▶ **Instructions for the task**:
In the records below, find the line containing "Leaderboard (576, 344)" and the line containing "Лицензионное соглашение (65, 2438)"; please repeat exactly the lines from one to the other, both included, and nothing more.
• • • • • • •
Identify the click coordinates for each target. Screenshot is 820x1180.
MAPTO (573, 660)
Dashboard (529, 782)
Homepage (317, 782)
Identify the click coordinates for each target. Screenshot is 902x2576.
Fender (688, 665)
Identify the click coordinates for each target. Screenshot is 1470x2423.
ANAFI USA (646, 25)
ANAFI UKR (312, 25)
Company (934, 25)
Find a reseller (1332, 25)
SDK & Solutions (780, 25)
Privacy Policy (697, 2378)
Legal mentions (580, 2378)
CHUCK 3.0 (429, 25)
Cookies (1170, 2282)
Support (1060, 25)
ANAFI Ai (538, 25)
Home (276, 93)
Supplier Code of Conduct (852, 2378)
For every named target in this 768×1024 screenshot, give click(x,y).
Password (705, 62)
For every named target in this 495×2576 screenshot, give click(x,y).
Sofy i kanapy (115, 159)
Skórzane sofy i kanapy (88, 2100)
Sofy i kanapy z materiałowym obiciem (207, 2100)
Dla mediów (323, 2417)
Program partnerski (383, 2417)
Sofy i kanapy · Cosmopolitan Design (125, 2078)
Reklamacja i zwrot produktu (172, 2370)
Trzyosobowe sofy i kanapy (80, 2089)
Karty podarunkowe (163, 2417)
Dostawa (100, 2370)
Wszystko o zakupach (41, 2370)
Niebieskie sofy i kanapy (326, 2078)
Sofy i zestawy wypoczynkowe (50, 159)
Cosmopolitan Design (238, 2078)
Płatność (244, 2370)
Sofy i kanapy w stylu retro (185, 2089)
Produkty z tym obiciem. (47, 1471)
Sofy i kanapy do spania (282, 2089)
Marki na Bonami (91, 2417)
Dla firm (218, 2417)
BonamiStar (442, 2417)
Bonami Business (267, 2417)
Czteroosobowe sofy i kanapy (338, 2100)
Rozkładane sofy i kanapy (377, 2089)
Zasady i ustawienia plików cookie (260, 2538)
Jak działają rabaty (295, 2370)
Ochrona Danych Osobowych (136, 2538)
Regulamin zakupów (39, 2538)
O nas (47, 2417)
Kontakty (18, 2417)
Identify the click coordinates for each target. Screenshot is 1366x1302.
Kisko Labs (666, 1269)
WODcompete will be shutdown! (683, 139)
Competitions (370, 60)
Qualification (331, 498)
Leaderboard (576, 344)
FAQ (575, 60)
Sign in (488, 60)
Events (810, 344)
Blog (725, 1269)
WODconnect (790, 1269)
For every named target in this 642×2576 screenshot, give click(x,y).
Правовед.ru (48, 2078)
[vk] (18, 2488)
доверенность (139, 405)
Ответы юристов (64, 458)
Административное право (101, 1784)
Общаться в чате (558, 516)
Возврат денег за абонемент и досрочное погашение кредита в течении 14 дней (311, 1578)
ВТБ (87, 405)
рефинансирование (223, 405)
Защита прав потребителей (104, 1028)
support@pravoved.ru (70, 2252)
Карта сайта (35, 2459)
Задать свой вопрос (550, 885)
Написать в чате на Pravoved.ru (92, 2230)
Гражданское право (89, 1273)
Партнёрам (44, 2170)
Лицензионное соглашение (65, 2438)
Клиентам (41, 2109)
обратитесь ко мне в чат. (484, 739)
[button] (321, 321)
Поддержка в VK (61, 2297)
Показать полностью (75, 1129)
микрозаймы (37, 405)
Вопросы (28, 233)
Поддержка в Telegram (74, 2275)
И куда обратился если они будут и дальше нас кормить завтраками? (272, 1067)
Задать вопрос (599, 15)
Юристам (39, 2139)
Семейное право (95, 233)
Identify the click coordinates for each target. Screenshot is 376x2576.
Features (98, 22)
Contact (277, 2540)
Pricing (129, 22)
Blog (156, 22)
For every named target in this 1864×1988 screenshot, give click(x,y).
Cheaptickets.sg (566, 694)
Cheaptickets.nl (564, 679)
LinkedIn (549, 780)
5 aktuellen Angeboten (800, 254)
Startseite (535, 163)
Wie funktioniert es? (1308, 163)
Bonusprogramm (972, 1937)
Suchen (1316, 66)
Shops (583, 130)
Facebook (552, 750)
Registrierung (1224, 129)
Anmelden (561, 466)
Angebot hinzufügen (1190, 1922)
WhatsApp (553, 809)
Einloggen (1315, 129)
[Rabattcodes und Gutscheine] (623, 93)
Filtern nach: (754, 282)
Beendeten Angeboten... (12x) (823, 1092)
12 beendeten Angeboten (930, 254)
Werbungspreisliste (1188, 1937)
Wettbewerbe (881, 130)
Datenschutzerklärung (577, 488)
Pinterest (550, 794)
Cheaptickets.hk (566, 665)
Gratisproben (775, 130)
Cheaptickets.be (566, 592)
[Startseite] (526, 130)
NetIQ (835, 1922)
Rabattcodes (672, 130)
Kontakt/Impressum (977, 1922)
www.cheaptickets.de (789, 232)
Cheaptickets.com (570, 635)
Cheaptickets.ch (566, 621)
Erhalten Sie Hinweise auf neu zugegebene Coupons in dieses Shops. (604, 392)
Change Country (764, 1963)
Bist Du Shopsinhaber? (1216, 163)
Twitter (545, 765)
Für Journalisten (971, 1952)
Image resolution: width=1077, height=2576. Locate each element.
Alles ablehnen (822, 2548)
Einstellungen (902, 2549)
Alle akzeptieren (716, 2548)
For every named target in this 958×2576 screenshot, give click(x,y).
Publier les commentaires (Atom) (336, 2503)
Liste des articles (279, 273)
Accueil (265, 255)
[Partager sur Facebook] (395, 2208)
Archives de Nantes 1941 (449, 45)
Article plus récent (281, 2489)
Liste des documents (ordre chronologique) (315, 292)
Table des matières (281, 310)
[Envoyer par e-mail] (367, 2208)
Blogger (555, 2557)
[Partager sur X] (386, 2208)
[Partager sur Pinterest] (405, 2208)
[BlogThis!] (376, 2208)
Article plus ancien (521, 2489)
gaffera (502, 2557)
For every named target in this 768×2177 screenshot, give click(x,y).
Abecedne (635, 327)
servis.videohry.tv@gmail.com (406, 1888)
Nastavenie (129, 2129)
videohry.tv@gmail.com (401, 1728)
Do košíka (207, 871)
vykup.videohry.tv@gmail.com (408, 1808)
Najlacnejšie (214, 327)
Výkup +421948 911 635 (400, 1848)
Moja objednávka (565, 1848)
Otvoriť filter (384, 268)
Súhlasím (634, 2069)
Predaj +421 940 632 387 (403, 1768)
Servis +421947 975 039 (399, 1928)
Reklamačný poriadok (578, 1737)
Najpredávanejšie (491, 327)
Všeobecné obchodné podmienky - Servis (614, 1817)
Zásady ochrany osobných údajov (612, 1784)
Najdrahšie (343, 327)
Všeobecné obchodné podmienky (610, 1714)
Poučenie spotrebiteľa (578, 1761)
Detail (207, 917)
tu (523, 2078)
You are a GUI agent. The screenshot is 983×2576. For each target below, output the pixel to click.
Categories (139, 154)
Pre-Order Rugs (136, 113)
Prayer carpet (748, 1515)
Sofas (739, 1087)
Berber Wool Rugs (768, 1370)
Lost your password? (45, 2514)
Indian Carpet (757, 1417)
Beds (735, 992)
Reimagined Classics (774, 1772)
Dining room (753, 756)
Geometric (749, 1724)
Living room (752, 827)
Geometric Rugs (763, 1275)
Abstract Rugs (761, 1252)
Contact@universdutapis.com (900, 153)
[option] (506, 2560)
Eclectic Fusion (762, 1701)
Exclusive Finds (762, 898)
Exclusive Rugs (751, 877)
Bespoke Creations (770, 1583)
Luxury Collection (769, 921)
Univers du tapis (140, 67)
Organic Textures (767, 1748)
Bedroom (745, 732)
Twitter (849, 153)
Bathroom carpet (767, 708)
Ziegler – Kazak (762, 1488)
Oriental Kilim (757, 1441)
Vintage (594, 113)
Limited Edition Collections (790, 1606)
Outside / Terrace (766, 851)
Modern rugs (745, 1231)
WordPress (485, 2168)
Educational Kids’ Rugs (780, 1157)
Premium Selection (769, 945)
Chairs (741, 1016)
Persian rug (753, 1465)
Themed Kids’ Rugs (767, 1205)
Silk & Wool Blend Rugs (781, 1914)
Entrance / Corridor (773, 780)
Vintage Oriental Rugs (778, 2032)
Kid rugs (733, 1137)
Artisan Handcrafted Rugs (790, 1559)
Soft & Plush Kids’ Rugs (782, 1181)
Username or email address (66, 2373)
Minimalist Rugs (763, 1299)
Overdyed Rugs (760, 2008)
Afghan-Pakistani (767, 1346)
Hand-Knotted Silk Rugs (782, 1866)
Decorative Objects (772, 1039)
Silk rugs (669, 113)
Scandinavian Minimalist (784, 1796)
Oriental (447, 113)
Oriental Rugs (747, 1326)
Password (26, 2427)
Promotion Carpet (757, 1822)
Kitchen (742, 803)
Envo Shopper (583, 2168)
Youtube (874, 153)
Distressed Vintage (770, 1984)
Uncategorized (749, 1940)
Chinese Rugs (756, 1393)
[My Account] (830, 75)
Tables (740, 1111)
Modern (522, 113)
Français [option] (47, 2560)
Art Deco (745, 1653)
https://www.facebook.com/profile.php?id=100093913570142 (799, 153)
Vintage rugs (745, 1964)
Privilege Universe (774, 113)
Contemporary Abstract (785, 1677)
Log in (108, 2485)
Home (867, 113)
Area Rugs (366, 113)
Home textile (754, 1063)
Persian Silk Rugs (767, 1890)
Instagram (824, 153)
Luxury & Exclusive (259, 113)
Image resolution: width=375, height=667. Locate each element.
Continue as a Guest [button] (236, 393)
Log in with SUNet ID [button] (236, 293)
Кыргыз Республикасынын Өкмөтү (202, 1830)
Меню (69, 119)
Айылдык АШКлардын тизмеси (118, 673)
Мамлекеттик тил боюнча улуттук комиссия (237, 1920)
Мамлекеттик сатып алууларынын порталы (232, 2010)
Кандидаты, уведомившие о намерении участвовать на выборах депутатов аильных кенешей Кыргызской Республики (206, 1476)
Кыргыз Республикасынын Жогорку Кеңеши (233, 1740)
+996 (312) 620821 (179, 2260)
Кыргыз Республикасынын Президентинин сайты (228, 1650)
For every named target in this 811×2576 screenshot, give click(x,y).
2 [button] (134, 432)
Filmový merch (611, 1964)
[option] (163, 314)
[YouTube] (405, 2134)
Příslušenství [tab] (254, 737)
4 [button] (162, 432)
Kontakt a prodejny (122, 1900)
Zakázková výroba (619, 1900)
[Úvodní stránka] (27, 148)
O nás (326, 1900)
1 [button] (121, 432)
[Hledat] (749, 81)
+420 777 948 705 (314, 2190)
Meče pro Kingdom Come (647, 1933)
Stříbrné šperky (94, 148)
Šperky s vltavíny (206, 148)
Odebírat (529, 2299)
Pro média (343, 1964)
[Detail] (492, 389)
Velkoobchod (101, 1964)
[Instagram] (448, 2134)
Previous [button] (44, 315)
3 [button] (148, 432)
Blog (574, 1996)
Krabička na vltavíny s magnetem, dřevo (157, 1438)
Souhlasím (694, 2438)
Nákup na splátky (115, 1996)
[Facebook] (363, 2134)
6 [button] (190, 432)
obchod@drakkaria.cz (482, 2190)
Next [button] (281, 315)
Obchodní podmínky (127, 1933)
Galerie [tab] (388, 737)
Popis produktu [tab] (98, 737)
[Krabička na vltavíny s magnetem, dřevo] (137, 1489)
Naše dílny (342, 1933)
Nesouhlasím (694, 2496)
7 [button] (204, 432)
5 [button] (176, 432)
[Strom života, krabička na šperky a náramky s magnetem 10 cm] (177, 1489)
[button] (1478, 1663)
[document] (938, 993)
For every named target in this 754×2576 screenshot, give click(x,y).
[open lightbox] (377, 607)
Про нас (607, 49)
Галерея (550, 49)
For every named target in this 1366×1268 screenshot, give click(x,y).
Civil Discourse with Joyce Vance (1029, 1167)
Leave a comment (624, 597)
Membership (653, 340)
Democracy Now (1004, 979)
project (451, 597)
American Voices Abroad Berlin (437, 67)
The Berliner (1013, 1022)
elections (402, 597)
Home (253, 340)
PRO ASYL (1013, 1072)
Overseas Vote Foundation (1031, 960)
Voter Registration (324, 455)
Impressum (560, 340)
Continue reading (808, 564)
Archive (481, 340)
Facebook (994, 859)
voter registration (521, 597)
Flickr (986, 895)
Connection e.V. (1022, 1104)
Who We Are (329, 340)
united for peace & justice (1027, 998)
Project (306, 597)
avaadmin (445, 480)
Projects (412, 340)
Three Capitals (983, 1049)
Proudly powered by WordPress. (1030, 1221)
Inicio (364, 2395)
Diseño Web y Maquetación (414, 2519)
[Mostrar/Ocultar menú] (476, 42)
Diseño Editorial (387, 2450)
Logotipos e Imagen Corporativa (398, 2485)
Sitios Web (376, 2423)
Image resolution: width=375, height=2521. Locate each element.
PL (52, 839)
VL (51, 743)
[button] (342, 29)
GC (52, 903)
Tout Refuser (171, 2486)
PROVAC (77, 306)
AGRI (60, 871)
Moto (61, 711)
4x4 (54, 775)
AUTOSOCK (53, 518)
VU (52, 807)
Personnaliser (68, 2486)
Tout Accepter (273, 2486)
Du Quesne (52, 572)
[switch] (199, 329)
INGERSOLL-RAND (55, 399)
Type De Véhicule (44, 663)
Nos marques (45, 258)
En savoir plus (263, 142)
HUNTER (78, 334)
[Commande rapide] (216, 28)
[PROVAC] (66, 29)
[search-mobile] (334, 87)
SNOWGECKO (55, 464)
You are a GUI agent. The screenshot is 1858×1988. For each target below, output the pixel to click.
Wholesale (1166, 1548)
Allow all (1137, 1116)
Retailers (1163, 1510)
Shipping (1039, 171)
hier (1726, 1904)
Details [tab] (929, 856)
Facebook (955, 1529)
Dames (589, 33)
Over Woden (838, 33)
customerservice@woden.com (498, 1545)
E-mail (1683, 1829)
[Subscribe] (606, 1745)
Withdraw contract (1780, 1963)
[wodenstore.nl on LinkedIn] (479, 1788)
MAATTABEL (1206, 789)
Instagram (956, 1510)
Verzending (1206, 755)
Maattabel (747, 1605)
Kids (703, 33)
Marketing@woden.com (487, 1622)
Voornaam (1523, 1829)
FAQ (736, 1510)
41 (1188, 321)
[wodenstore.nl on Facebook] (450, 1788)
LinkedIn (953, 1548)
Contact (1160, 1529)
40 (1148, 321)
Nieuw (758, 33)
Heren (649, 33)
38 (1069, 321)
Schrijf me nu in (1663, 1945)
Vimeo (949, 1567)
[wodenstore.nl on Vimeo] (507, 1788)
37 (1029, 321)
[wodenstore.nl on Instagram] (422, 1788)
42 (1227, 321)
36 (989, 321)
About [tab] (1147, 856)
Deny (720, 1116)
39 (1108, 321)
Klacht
• • • • • • •
▶ **Answer space**:
Leaderboard (576, 344)
FAQ (575, 60)
Sign in (488, 60)
Events (810, 344)
Blog (725, 1269)
WODconnect (790, 1269)
For every named target in this 642×2576 screenshot, give click(x,y).
Правовед.ru (48, 2078)
[vk] (18, 2488)
доверенность (139, 405)
Ответы юристов (64, 458)
Административное право (101, 1784)
Общаться в чате (558, 516)
Возврат денег за абонемент и досрочное погашение кредита в течении 14 дней (311, 1578)
ВТБ (87, 405)
рефинансирование (223, 405)
Защита прав потребителей (104, 1028)
support@pravoved.ru (70, 2252)
Карта сайта (35, 2459)
Задать свой вопрос (550, 885)
Написать в чате на Pravoved.ru (92, 2230)
Гражданское право (89, 1273)
Партнёрам (44, 2170)
Лицензионное соглашение (65, 2438)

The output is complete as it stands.